Is this RMSE value even interesting to me?

I assume I should instead report the RMSE of the model when used to predict new values for my test data.

  • Is this true?

  • If so, is the best way to do this simply to calculate new values using predict and then compare them to the actual values from the test data using the following equation?

RMSE equation

Am I thinking about all this correctly??


As a follow up:

How do I approach calculating and reporting RMSE if I lack a test data set and instead have to use cross-validation of my available data?

  • Is that cross-validation procedure separate from the one performed in the cv.glmnet function?

Best Answer

Specifically, do I report the RMSE of the model itself (i.e., how it performs with the training data used to create it) or do I report the RMSE of the model's performance with new data (aka test data)? ...Or both?

These are called training error and test error, respectively. It's useful to report both, but test error is more important, presuming your interest is in the predictive accuracy of the model. Training error is, in general, an optimistically biased estimate of true error for the entire population, because of overfitting.

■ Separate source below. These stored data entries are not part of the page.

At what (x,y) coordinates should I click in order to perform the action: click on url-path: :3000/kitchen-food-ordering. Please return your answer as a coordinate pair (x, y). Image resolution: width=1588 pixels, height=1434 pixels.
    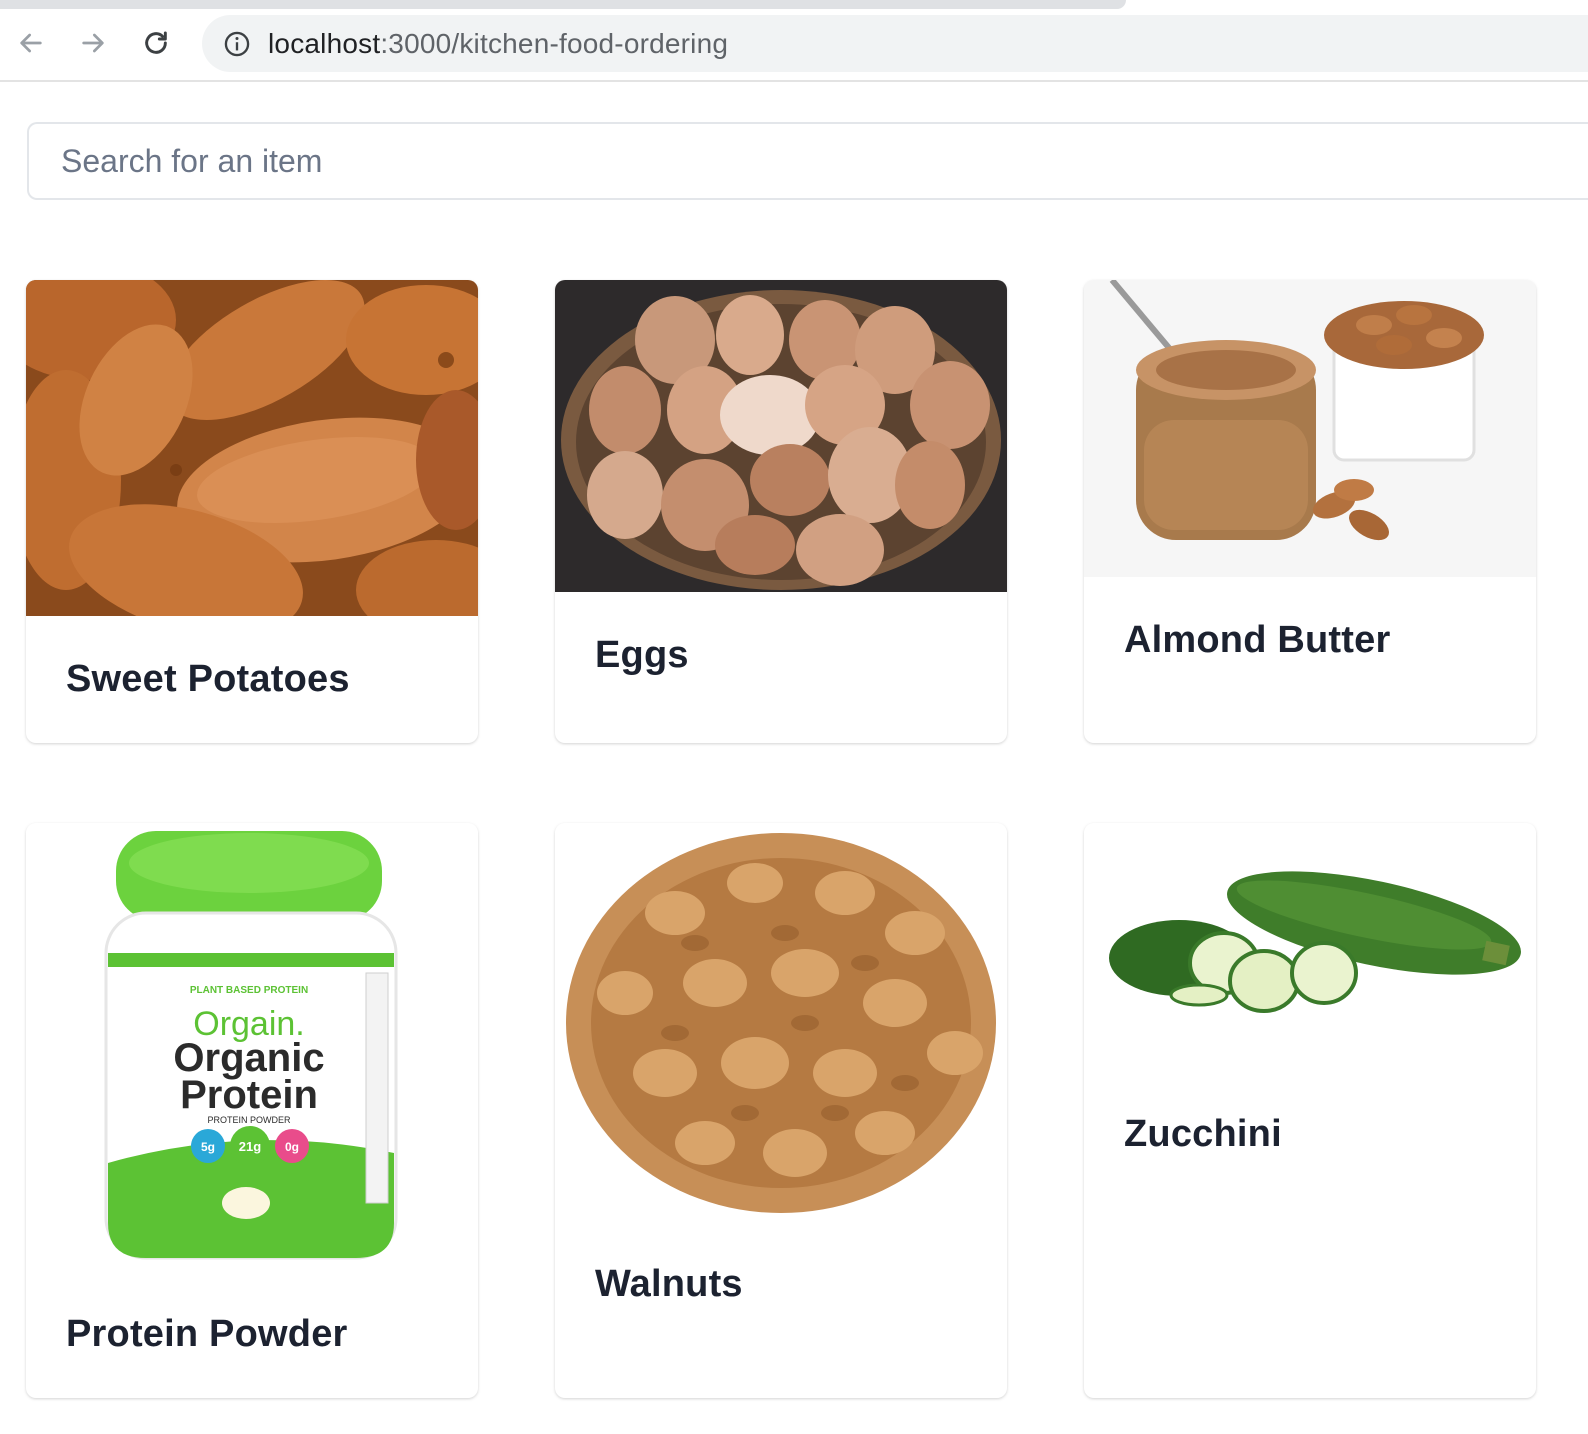
    Looking at the image, I should click on (554, 43).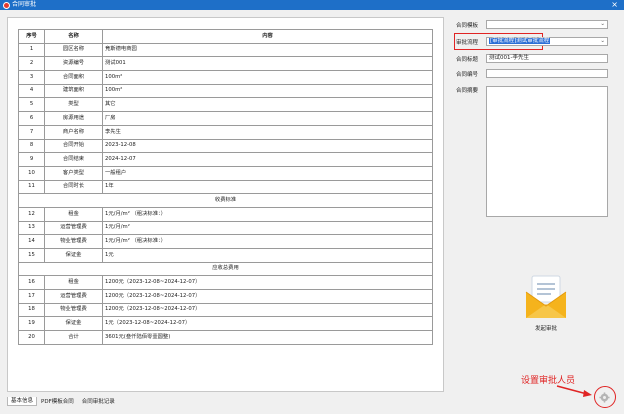 This screenshot has width=624, height=414. I want to click on table-row: 1 园区名称 竞斯德电商园, so click(226, 50).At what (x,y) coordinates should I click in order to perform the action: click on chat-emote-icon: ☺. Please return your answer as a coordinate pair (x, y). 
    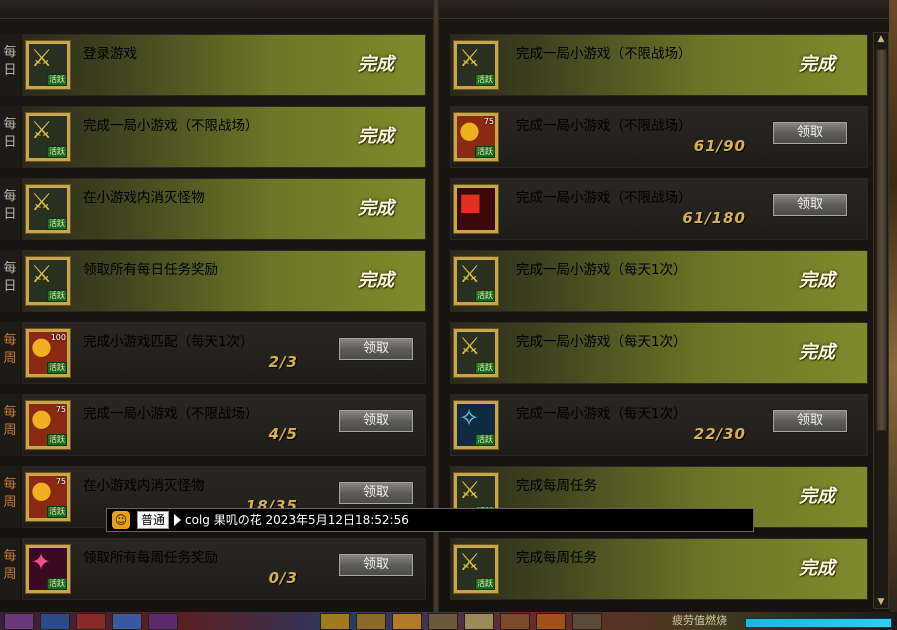
    Looking at the image, I should click on (121, 520).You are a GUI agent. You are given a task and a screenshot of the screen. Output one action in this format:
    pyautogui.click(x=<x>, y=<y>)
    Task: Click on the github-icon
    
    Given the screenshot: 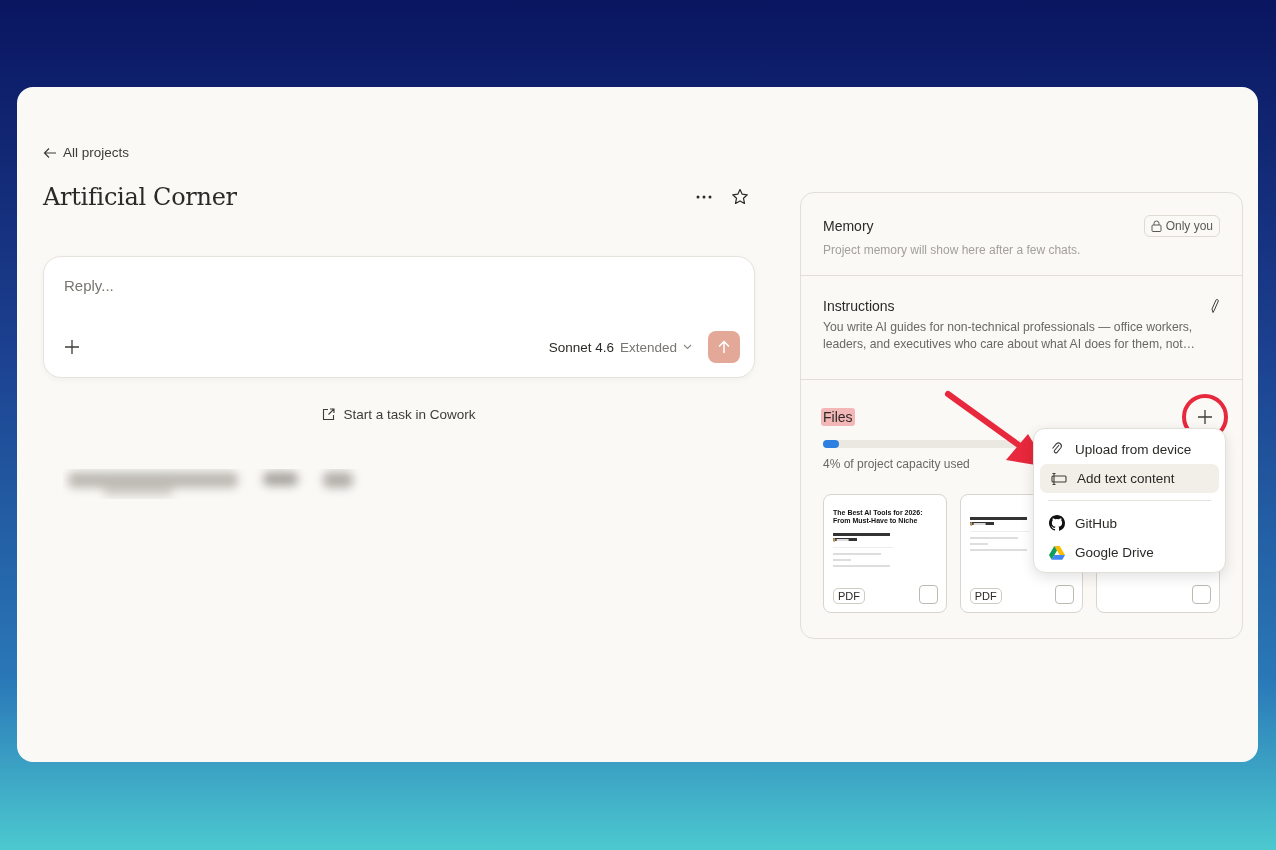 What is the action you would take?
    pyautogui.click(x=1057, y=523)
    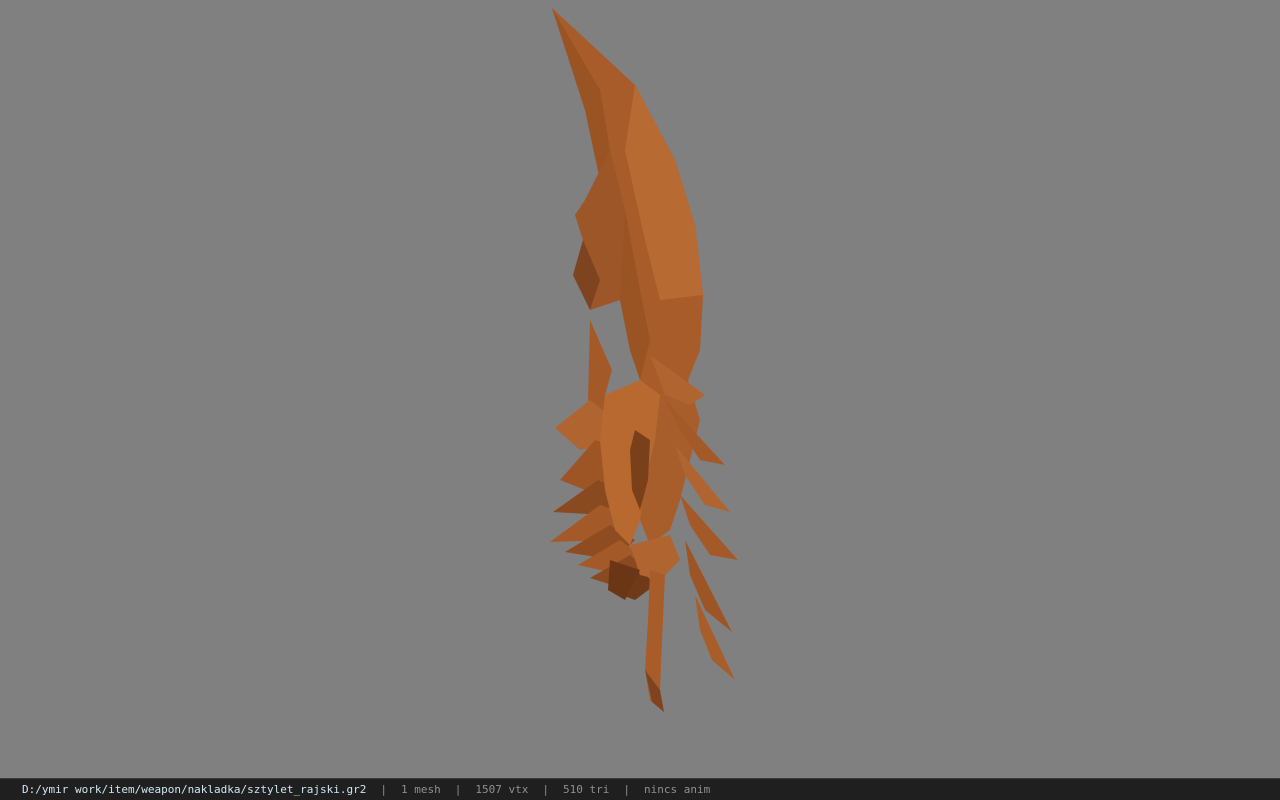 The width and height of the screenshot is (1280, 800). What do you see at coordinates (421, 790) in the screenshot?
I see `mesh-count: 1 mesh` at bounding box center [421, 790].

If so, is the best way to do this simply to calculate new values using predict and then compare them to the actual values from the test data using the following equation?

Yes.

How do I approach calculating and reporting RMSE if I lack a tet data set and instead have to use cross-validation of my availabel data?

Pretty much the same way. The catch is that you also need to use cross-validation to choose the lasso penalty. The way to handle this is to use nested cross-validation—that is, inside each fold of the cross-validation loop, do more cross-validation loops on the training part to choose the lasso penalty.